When teaching writing, one strategy is to have students model their work after a master of the genre. For the scary story, Edgar Allan Poe is a well known American author. As a matter of fact, his work is now in the public domain. That means people can copy his work from sites such Project Gutenberg for free.
Read Poe's Work
For middle school students, two great stories to read in class are Tell Tell Heart and The Fall of the House of Usher. He, of course, has many more short stories from which to choose, but these are great for the middle school or even high school classroom. The strangeness of the tales coupled with the gothic devices that Poe uses will give students ideas for their own stories.
Tell-Tale Heart
The "Tell-Tale Heart" is written from the point of view of the murderer.
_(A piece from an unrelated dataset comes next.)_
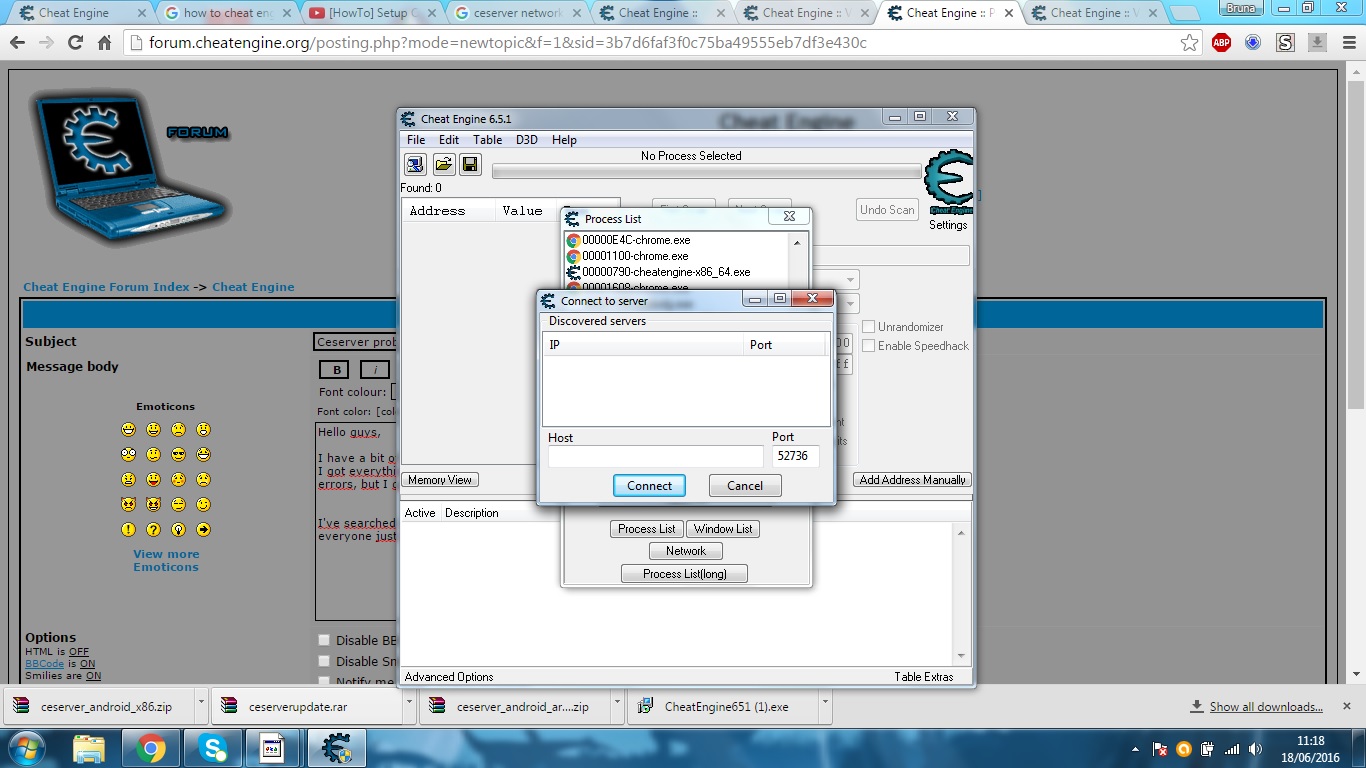Click the open file folder toolbar icon
Viewport: 1366px width, 768px height.
pos(443,165)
The reader does not know his or her name and is abruptly drawn into the strange story. It is not full of gory details, as in many of today's scary stories, but relies on the narrator's madness and the "eye" of the murder victim. Madness is a theme in both of these stories. The narrator does end up killing the old man after many attempts and stuffing him under the floor, but the details of the bloody deed are not the focus of the story. It is the narrator's fixation with the eye and then the beating heart.
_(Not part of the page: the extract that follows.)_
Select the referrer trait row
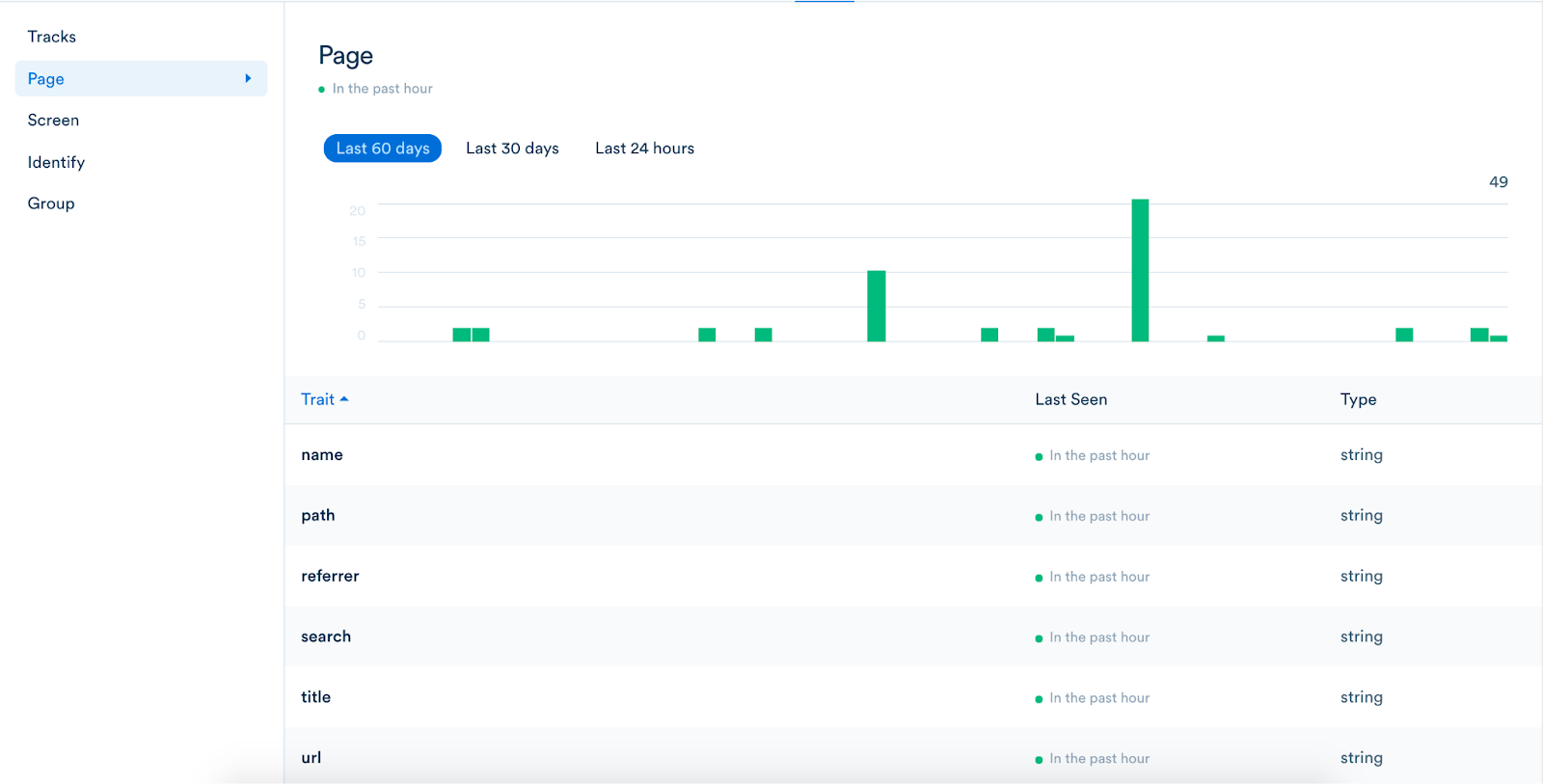click(x=330, y=577)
Fall of the House of Usher
In "The Fall of the House of Usher," madness is a theme too. The narrator is asked to come to his ailing boyhood friend's home. Poe uses the typical Gothic genre devices--gloom, decrepit home, dark pond, tombs, etc. His friend has a twin sister who appears like a ghost at one point, is buried alive and then falls dead on her brother when she breaks free from the tomb. The house then literally falls apart.